Calspak’s technology reengineers cement to cut emissions by up to 40% while hardening concrete in 4–6 hours instead of 12, a game-changer for precast manufacturers whose revenue depends on how many cycles they can run in a day. But selling into a conservative, risk-averse industry requires more than lab data. It needs validation. The Grand Finale offered exactly that.
Grandmama, Greece’s first-ever Startup World Cup finalist, discovered something deeper.
“I realized the challenges we’re solving—aging populations, caregiver shortages, lack of trust in homecare—are universal,” said founder Vicky Klimi. “That motivated me even more to scale internationally.”
Her platform connects families with more than 11,500 vetted caregivers and nurses, building what the team describes as a full-stack care infrastructure. In a country where 22% of the population is over 65, the local need is hands down urgent. But in San Francisco, she saw a global market and global partners.
Beyond One-Off Wins: Building Repeatable Pathways
What’s changed is that these appearances are no longer exceptions or one-offs.
Cyprus has now sent a startup to the Grand Finale two years running. Greece launched its first national qualifier in Athens in September, drawing 57 applications in 12 days. The event, hosted at SuiHub, put eleven startups on stage across artificial intelligence, biotech, energy, mobility, Web3, and maritime technology, with Grandmama emerging as the winner..
“This isn’t just a competition,” said Dmitry Dosov, General Partner at Aivitam Ventures and regional ambassador for the Startup World Cup. “We’re building infrastructure—a launchpad that turns local talent into global contenders.”
That infrastructure is invaluable. In Greece, state-backed tools like HDBI and EquiFund have seeded over 30 venture funds, creating the first real domestic VC layer. Cyprus still lacks a comparable mechanism, leaving founders reliant on Crowdbase, angel networks, and offshore funds.
Global stages like the Startup World Cup fill that gap temporarily, but they also expose the longer-term need: local capital that can move fast and think long-term.
Why Visibility Equals Opportunity
For investors scanning for the next breakout, ecosystems like Cyprus and Greece suffer from low signal. Public databases mix operating startups with holding companies. Many early-stage rounds get little circulation or even public announcement. The result? Many assume little is happening.
Events like the Startup World Cup make a bang where it is needed. Finalists have already been vetted by local juries that include Metavallon, Apeiron VC, Startup Greece, and others. For a Silicon Valley fund scanning dozens of emerging markets, a Startup World Cup finalist is a pre-vetted opportunity, supported by local experts who’ve already stress-tested the team and tech.
The impact runs deeper than a free ticket to the US. When a young founder in Thessaloniki or Paphos sees Grandmama or Calspak on stage in San Francisco, they don’t just see a pitch; they see proof that their geography isn’t a barrier. It’s an opportunity.

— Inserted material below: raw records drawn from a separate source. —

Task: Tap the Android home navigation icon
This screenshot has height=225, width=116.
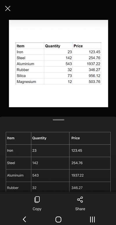Action: tap(58, 219)
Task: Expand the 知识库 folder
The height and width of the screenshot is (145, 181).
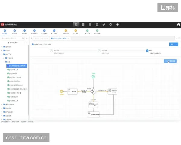Action: click(x=2, y=50)
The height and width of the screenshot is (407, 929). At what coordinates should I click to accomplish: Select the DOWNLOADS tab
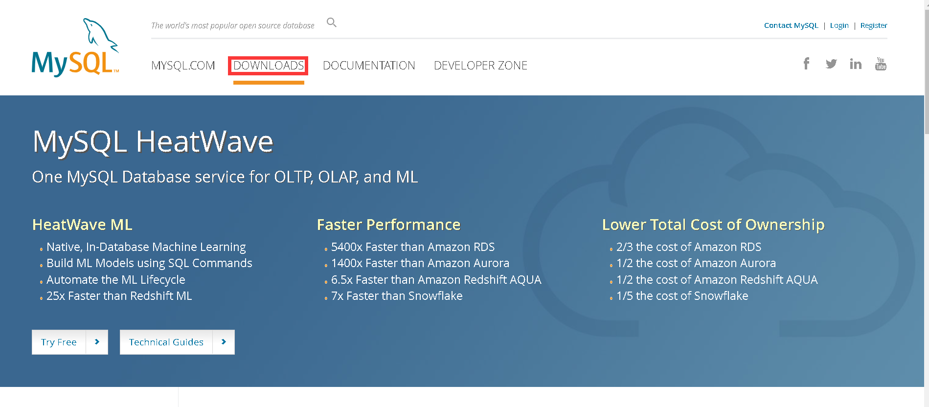[268, 66]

That image may be the seed that will one day grow the country’s next unicorns.
What Comes Next
Calspak is now running pilots in Switzerland, targeting the precast market before expanding into ready-mix concrete across Europe. “Our immediate focus is on scaling our pilot programs and expanding collaborations with strategic partners who share our vision for a more sustainable materials future.”
Grandmama is exploring partnerships in Southern Europe and the U.S., where home-care demand is surging.
Neither won the $1 million prize. Coreshell, a U.S. battery materials startup, took the top honor. But both returned with something equally valuable: credibility, connections, and clarity.
As Cyprus and Greece deepen their innovation pipelines, global events won’t be the destination, but perceived as moments to test, learn, and recalibrate.
And with ecosystems growing faster than their funding, those checkpoints may be the best bridge to what comes next.